Eogan disengages from me, murmuring, “Finish them.” And moves toward his brother.

 

I crumple my fist then flick my wrist, and the archers on the low wall erupt in gargled yells as a broad hail of ice knocks them off their perches—bringing a distracted expression to Odion’s face and, I know, a grimness to mine.

 

When the two men reach each other, Eogan yanks off his cloak, and a collective gasp rises from the paused soldiers.

 

 

 

 

 

CHAPTER 33

 

KING ODION POISES HIS SWORD HIGHER AND, taking a step forward, sends his voice barking across the courtyard. “Tell the ships full attack, and bring me the Faelen king!”

 

“Stand your ground!” Rolf counters, as the horde of Bron soldiers rushes forth in a recharged, bloodthirsty wave. They’ve gone rabid with their sharp metal swords and angry faces.

 

Angry, stunned faces.

 

Stoop, weave in, roll away. Stoop, weave in, roll away.

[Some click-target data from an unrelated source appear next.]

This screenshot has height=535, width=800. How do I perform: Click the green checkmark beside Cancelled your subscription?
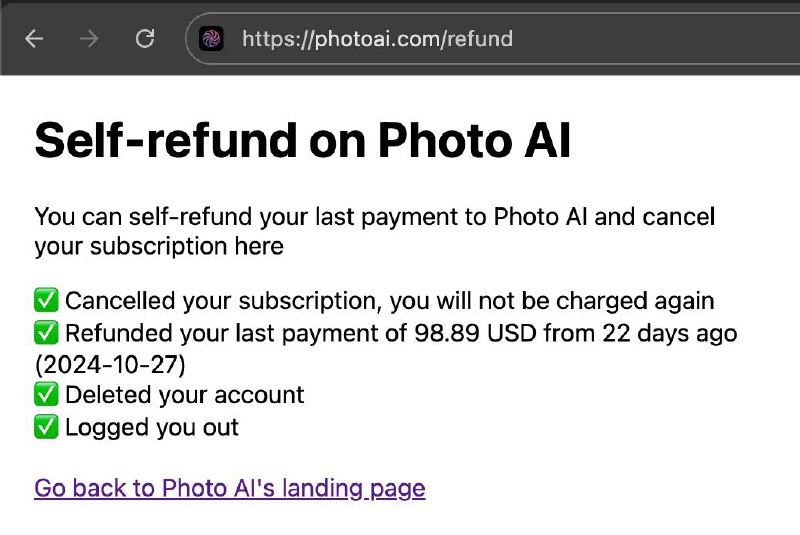point(46,300)
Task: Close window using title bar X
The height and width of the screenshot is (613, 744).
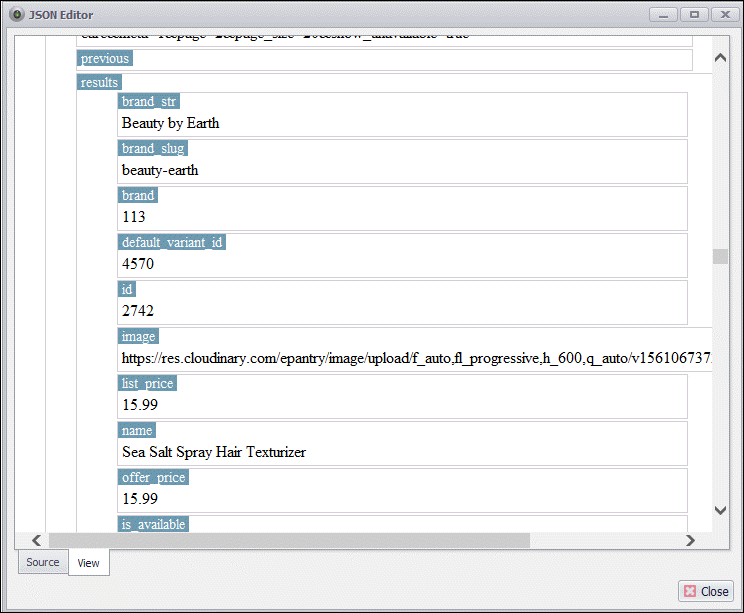Action: click(719, 14)
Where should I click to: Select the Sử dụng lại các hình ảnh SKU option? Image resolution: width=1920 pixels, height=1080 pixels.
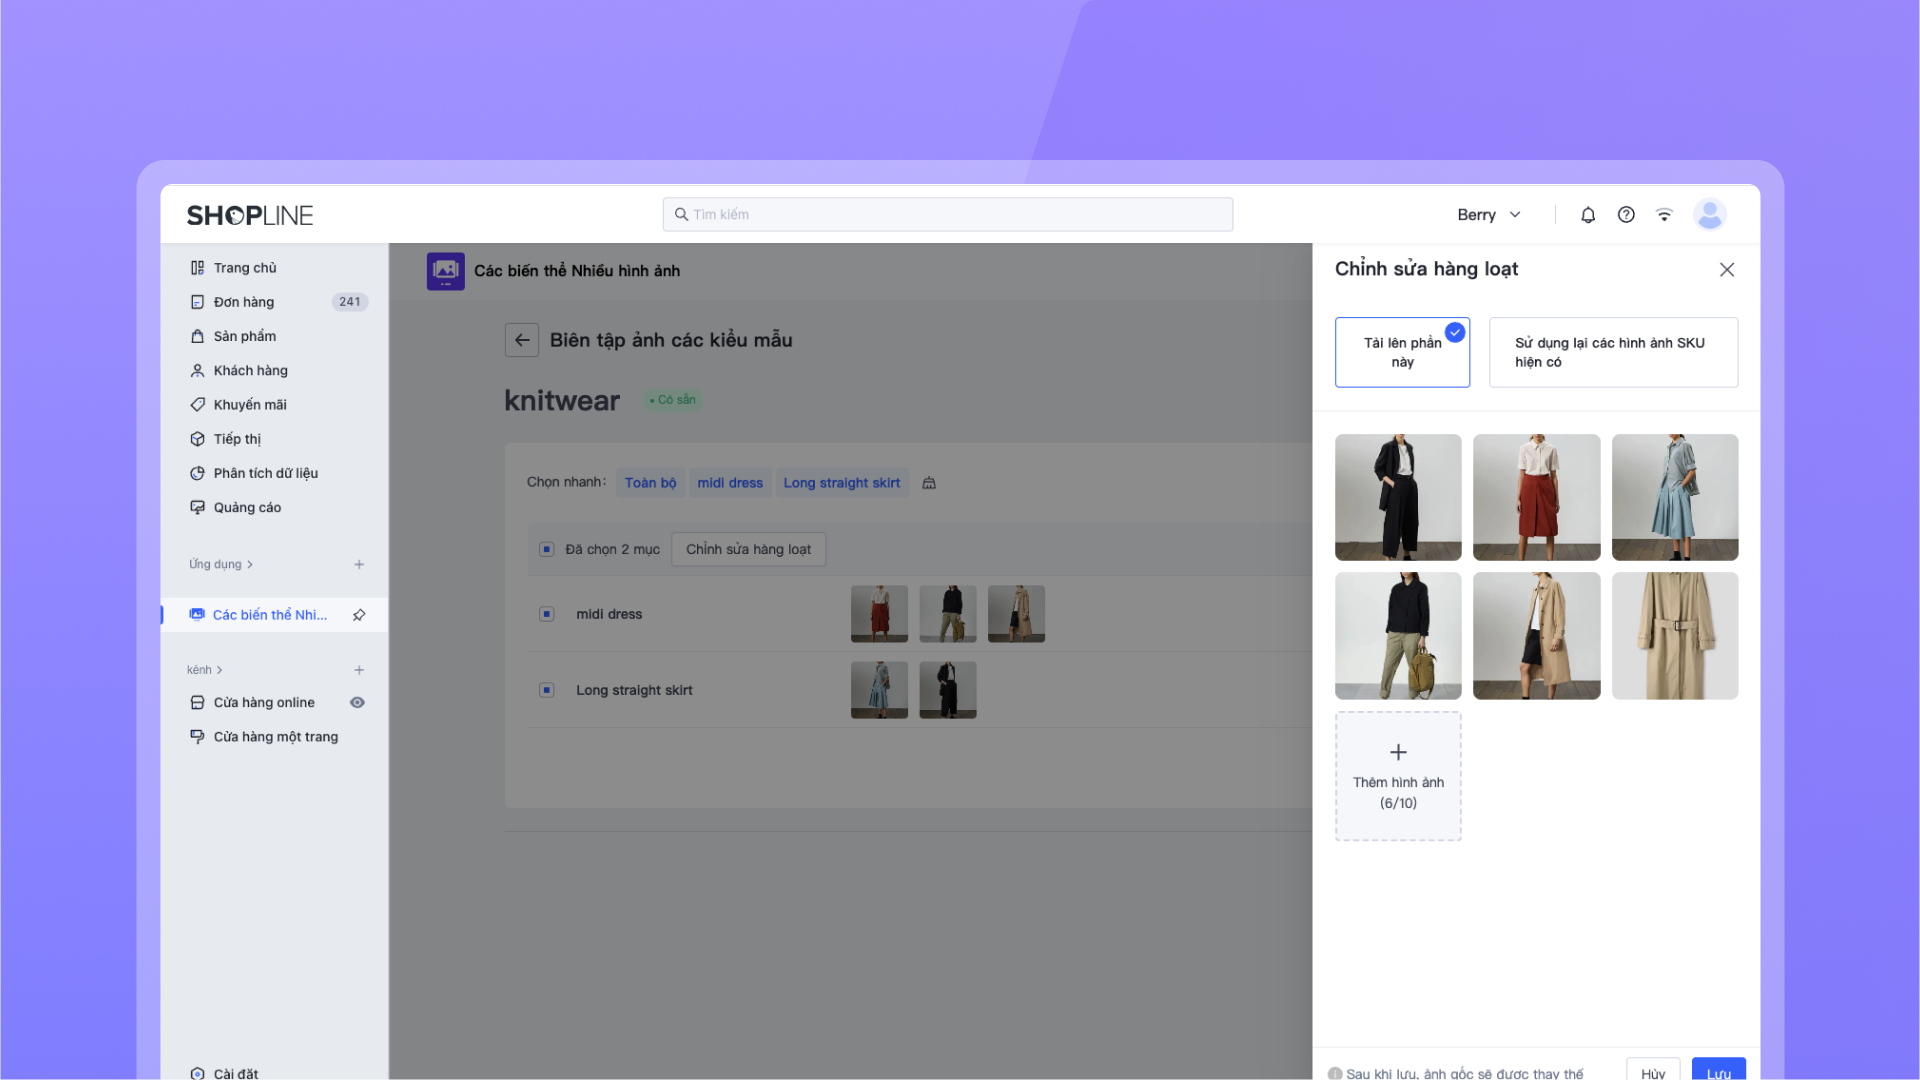click(x=1613, y=352)
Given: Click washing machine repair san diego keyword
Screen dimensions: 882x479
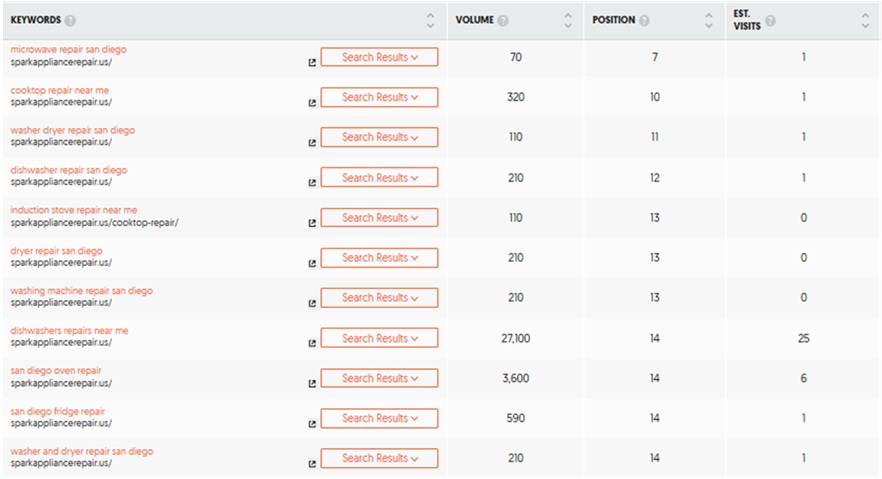Looking at the screenshot, I should (81, 291).
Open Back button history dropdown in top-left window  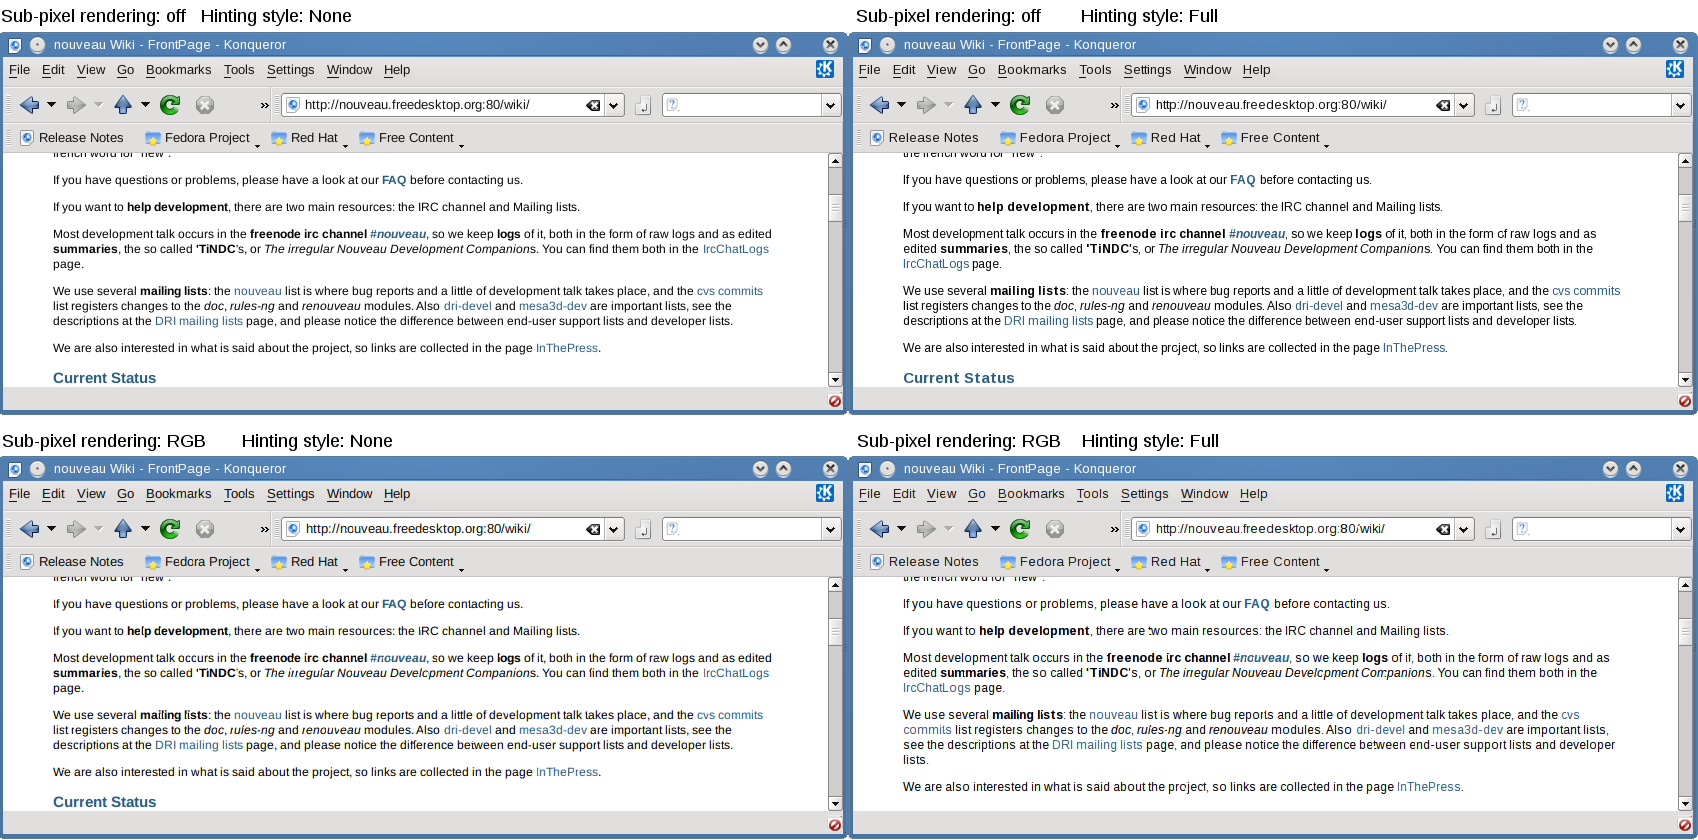tap(52, 105)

One, two, three men I send unconscious with my fingers before I’ve worked my way far enough back to stand and teeter on a leg I think has gone numb from adrenaline or terror.

 

Someone shouts over the battle clamor and I glance up to see Eogan and Odion locked in their own battle on the edge of the writhing, fighting mass. My stomach cramps. Eogan’s neck. A red line runs across the side of it, leaching blood.